** start Records for processing **

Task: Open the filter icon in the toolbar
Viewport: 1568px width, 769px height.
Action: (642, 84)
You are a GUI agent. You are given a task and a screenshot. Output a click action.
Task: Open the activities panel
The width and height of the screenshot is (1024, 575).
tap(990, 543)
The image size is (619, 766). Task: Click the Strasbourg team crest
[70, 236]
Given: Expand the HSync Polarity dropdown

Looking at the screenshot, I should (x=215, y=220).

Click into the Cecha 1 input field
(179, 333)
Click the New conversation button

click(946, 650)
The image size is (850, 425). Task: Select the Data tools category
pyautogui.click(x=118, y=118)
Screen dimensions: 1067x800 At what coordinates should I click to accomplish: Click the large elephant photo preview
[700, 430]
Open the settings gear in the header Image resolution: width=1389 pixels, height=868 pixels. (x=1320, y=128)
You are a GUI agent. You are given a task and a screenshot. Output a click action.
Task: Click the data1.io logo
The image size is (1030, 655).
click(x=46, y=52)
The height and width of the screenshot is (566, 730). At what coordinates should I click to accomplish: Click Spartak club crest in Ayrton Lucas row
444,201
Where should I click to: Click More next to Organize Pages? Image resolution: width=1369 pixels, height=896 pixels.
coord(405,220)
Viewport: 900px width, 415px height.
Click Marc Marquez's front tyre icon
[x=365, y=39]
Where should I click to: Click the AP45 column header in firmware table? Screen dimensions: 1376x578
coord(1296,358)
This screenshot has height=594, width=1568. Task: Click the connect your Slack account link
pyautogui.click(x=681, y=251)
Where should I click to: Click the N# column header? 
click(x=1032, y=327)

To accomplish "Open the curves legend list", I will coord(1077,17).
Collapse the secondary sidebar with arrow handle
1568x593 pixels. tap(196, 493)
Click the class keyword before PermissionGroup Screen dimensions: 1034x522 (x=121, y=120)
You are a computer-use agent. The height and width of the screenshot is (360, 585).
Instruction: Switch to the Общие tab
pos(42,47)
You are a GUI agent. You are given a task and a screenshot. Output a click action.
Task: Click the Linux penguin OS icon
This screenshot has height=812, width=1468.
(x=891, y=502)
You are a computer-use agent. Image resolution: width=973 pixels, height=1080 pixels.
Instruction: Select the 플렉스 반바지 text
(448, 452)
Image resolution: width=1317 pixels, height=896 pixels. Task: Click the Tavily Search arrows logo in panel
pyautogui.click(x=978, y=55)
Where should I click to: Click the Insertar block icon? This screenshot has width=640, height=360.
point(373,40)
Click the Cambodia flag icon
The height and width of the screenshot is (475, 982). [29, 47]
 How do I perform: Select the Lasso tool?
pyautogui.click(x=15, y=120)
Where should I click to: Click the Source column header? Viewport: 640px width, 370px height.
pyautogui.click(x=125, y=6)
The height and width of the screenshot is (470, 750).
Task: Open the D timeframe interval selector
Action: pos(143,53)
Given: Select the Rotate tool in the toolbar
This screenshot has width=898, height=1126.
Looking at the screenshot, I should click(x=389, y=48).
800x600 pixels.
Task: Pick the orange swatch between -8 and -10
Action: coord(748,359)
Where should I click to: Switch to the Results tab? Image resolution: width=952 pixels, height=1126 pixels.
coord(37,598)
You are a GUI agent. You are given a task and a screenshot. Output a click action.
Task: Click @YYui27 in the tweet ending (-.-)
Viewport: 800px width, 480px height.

** end Records for processing **

### Required work
Please format all of the data above as a JSON list of strings, with one string for each line and blank lines left out.

### Full response
[
  "Task: Open the filter icon in the toolbar",
  "Viewport: 1568px width, 769px height.",
  "Action: (642, 84)",
  "You are a GUI agent. You are given a task and a screenshot. Output a click action.",
  "Task: Open the activities panel",
  "The width and height of the screenshot is (1024, 575).",
  "tap(990, 543)",
  "The image size is (619, 766). Task: Click the Strasbourg team crest",
  "[70, 236]",
  "Given: Expand the HSync Polarity dropdown",
  "Looking at the screenshot, I should (x=215, y=220).",
  "Click into the Cecha 1 input field",
  "(179, 333)",
  "Click the New conversation button",
  "click(946, 650)",
  "The image size is (850, 425). Task: Select the Data tools category",
  "pyautogui.click(x=118, y=118)",
  "Screen dimensions: 1067x800 At what coordinates should I click to accomplish: Click the large elephant photo preview",
  "[700, 430]",
  "Open the settings gear in the header Image resolution: width=1389 pixels, height=868 pixels. (x=1320, y=128)",
  "You are a GUI agent. You are given a task and a screenshot. Output a click action.",
  "Task: Click the data1.io logo",
  "The image size is (1030, 655).",
  "click(x=46, y=52)",
  "The height and width of the screenshot is (566, 730). At what coordinates should I click to accomplish: Click Spartak club crest in Ayrton Lucas row",
  "444,201",
  "Where should I click to: Click More next to Organize Pages? Image resolution: width=1369 pixels, height=896 pixels.",
  "coord(405,220)",
  "Viewport: 900px width, 415px height.",
  "Click Marc Marquez's front tyre icon",
  "[x=365, y=39]",
  "Where should I click to: Click the AP45 column header in firmware table? Screen dimensions: 1376x578",
  "coord(1296,358)",
  "This screenshot has height=594, width=1568. Task: Click the connect your Slack account link",
  "pyautogui.click(x=681, y=251)",
  "Where should I click to: Click the N# column header? ",
  "click(x=1032, y=327)",
  "To accomplish \"Open the curves legend list\", I will coord(1077,17).",
  "Collapse the secondary sidebar with arrow handle",
  "1568x593 pixels. tap(196, 493)",
  "Click the class keyword before PermissionGroup Screen dimensions: 1034x522 (x=121, y=120)",
  "You are a computer-use agent. The height and width of the screenshot is (360, 585).",
  "Instruction: Switch to the Общие tab",
  "pos(42,47)",
  "You are a GUI agent. You are given a task and a screenshot. Output a click action.",
  "Task: Click the Linux penguin OS icon",
  "This screenshot has height=812, width=1468.",
  "(x=891, y=502)",
  "You are a computer-use agent. Image resolution: width=973 pixels, height=1080 pixels.",
  "Instruction: Select the 플렉스 반바지 text",
  "(448, 452)",
  "Image resolution: width=1317 pixels, height=896 pixels. Task: Click the Tavily Search arrows logo in panel",
  "pyautogui.click(x=978, y=55)",
  "Where should I click to: Click the Insertar block icon? This screenshot has width=640, height=360.",
  "point(373,40)",
  "Click the Cambodia flag icon",
  "The height and width of the screenshot is (475, 982). [29, 47]",
  " How do I perform: Select the Lasso tool?",
  "pyautogui.click(x=15, y=120)",
  "Where should I click to: Click the Source column header? Viewport: 640px width, 370px height.",
  "pyautogui.click(x=125, y=6)",
  "The height and width of the screenshot is (470, 750).",
  "Task: Open the D timeframe interval selector",
  "Action: pos(143,53)",
  "Given: Select the Rotate tool in the toolbar",
  "This screenshot has width=898, height=1126.",
  "Looking at the screenshot, I should click(x=389, y=48).",
  "800x600 pixels.",
  "Task: Pick the orange swatch between -8 and -10",
  "Action: coord(748,359)",
  "Where should I click to: Switch to the Results tab? Image resolution: width=952 pixels, height=1126 pixels.",
  "coord(37,598)",
  "You are a GUI agent. You are given a task and a screenshot. Output a click action.",
  "Task: Click @YYui27 in the tweet ending (-.-)",
  "Viewport: 800px width, 480px height."
]